§ DOCUMENT TEXT:
Tortoises should be housed in outdoor enclosures whenever possible.

         A backyard or enclosed area of the yard works well.

         Make sure the enclosure is escape proof by digging a barrier structure deep into the ground along the perimeter of the enclosure or by placing a layer of sheet metal bent at a 90-angle inward under ground level.

         The enclosure can be landscaped with nutritious vegetation.

         Do not allow tortoises to inhabit the same yard with dogs. Dogs will often chew on tortoises.

         Burrows can be constructed in many ways. A 0.5 - 1.5 m (2 - 4 ft) deep burrow can be dug into the ground, the side of a sloping area of the enclosure, or built upward from ground level. The sides can be lined with bricks for support. The top can be covered with wood or other materials and covered with plastic. The structure should then be covered with enough soil, 30-cm (1-ft), to provide adequate insulation from the cold winter and hot summer temperatures.

         If indoor housing is used, aquariums or plastic tubs can be used. Use an overhead lamp to provide a heat source keeping the temperatures ranging from 25 - 32 C (78 - 90 F). A gradient should exist in the cage allowing the tortoise to select warmer or cooler temperatures, as it desires. An ultraviolet light source specifically indicated for reptiles should also be placed directly over the cage. The cage should be allowed to cool at night to 20 - 24 C (68 - 75 F). Newspaper or coarse dirt can be used as cage substrate. Dirt may be an important source of bacteria needed for digestion for hatchling tortoises. A hiding box should also be provided.


         Desert tortoises are herbivorous, meaning they only eat plants. They also require large amounts of fiber in their diet for normal digestion. They should not be fed anything that is not of plant origin.

         An area of Bermuda grass should be planted within the enclosure. Bermuda grass is one of the best food items you can provide. Dichondra, dandelions, and mallows can also be planted and are a good source of nutrition.

§ DATA RECORDS:
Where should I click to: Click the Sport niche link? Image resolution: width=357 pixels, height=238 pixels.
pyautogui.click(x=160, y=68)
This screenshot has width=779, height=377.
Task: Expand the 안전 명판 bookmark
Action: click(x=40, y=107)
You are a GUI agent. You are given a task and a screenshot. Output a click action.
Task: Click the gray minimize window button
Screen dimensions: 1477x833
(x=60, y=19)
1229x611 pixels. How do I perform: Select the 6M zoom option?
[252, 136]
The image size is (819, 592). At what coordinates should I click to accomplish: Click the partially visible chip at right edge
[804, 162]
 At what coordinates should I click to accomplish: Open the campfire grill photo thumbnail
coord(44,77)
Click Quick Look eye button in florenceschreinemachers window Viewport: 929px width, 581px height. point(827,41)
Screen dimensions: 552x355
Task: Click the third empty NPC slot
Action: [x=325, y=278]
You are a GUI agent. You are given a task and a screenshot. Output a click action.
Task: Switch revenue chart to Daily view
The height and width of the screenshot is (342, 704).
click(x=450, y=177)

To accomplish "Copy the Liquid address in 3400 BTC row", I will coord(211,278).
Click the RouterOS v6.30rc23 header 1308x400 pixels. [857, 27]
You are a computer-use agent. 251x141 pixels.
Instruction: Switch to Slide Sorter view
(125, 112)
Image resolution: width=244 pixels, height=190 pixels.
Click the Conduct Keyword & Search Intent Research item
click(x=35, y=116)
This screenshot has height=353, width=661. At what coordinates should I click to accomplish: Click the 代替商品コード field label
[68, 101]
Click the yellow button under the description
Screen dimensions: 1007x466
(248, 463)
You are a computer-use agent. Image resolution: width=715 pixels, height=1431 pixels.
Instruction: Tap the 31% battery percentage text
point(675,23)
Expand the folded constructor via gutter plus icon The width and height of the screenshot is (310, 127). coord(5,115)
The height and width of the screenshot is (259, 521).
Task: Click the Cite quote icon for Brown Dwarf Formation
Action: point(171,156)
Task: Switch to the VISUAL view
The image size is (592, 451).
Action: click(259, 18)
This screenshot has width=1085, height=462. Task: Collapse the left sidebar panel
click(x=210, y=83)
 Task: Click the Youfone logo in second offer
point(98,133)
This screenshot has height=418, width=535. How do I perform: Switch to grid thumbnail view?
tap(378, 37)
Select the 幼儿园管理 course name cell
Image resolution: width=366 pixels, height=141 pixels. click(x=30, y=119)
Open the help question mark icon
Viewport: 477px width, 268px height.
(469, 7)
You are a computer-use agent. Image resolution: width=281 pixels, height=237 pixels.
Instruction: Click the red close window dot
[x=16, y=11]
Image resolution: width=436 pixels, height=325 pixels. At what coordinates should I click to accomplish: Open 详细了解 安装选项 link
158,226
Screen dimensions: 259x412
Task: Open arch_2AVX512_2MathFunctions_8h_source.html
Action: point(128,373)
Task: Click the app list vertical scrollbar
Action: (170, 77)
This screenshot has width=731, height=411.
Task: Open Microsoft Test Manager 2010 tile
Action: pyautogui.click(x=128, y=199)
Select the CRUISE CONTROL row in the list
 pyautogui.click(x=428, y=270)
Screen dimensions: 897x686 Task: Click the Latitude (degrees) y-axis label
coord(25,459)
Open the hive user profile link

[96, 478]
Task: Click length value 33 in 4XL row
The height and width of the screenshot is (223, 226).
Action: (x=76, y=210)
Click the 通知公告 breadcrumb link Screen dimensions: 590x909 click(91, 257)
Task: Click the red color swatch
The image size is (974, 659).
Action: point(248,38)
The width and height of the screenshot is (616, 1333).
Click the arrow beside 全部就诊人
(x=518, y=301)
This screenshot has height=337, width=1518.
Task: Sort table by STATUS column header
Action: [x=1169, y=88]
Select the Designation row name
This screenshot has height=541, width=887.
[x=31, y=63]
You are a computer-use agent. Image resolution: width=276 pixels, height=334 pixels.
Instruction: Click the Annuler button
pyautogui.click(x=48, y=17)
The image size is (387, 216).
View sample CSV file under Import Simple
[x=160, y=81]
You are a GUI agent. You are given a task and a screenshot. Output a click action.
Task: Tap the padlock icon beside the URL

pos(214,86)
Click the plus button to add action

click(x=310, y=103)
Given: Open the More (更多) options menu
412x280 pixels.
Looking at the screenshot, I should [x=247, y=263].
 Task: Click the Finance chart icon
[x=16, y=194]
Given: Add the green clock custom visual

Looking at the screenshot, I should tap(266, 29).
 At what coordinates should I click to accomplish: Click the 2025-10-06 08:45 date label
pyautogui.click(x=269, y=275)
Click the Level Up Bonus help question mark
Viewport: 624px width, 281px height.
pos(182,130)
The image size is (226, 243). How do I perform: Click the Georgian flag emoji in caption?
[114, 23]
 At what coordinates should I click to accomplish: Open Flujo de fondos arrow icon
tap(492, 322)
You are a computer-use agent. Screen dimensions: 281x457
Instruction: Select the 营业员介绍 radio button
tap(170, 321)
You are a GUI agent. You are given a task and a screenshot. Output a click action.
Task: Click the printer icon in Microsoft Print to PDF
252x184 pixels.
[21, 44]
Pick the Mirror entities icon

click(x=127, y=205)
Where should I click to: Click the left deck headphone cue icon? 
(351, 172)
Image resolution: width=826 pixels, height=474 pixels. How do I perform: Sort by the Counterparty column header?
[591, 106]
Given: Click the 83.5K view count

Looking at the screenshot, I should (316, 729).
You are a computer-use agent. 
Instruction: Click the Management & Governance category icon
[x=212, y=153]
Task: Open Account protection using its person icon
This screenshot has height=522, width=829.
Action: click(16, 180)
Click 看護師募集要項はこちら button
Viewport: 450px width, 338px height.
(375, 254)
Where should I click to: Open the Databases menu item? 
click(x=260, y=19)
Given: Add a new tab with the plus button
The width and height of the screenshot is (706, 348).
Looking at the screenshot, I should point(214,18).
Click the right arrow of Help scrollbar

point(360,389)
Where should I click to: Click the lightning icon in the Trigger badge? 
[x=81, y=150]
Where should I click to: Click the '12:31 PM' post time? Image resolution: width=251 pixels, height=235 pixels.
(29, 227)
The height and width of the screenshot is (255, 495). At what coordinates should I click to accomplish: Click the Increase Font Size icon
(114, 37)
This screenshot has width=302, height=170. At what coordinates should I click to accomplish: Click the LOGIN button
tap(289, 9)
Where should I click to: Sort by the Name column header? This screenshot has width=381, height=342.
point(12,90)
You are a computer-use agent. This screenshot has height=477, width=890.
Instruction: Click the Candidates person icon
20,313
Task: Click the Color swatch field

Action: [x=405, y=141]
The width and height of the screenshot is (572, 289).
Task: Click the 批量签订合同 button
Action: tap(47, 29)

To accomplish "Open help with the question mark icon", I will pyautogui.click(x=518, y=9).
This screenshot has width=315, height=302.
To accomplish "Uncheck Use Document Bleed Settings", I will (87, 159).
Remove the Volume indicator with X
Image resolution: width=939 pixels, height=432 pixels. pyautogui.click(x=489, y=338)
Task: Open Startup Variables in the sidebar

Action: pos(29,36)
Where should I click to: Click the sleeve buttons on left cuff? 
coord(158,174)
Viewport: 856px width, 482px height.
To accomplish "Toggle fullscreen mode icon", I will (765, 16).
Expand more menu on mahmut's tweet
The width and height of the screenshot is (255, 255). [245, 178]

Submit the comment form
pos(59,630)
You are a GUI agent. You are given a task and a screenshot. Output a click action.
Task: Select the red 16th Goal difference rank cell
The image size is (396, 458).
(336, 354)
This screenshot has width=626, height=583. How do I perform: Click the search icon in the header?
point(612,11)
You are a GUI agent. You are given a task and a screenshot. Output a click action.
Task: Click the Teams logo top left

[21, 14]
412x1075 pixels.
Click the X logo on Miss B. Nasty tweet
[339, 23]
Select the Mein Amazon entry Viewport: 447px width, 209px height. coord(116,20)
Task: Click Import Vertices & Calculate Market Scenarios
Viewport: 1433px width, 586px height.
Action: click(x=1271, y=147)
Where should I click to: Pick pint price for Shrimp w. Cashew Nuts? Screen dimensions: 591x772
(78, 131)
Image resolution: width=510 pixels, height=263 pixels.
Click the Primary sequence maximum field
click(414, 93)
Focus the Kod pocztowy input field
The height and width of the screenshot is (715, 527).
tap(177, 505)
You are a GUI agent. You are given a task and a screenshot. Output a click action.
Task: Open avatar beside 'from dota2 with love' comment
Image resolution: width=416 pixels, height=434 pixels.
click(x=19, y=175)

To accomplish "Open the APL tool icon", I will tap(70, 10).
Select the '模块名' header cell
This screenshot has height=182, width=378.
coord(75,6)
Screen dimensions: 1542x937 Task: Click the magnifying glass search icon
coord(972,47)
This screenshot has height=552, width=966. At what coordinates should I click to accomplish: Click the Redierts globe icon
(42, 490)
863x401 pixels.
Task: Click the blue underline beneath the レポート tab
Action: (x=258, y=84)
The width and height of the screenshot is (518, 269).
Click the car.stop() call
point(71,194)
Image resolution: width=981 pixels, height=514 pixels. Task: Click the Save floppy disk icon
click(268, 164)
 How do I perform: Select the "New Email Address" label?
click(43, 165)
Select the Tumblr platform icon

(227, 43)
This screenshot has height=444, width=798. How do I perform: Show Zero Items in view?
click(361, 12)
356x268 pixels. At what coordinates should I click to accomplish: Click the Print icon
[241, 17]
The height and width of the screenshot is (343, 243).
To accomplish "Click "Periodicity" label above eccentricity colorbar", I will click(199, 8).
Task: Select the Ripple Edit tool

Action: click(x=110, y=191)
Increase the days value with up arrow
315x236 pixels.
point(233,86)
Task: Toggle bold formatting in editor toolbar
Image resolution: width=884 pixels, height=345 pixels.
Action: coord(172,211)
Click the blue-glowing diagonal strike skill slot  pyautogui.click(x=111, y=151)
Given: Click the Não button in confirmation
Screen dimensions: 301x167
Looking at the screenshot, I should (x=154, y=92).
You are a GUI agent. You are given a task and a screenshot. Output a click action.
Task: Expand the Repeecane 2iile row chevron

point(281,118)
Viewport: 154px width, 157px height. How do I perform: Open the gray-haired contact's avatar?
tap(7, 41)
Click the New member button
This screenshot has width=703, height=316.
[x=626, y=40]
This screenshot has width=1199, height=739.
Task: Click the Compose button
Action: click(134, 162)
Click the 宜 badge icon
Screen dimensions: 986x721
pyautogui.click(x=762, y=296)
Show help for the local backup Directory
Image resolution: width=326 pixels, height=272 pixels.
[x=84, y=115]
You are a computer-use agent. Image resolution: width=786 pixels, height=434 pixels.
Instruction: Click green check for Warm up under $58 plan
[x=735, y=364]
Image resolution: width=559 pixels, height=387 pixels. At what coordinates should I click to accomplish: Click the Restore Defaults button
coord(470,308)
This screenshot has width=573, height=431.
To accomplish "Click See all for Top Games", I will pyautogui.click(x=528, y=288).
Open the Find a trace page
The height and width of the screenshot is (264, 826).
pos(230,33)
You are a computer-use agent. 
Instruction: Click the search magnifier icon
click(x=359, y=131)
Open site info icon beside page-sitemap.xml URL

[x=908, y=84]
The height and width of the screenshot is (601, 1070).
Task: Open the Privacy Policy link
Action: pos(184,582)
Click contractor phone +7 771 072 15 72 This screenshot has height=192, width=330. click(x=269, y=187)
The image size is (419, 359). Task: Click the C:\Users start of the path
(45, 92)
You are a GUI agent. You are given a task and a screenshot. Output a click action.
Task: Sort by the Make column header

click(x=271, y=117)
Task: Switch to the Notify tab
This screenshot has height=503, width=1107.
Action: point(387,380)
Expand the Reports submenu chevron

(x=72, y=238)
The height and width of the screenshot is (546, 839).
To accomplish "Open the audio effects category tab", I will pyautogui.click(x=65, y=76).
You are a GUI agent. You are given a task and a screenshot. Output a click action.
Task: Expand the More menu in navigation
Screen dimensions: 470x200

§ EXERCISE DIRECTIONS: Translate this sentence from the tortoise care text into Spanish: "Bermuda grass is one of the best food items you can provide."

§ EXERCISE SOLUTION: El pasto bermuda es uno de los mejores alimentos que puedes proporcionar.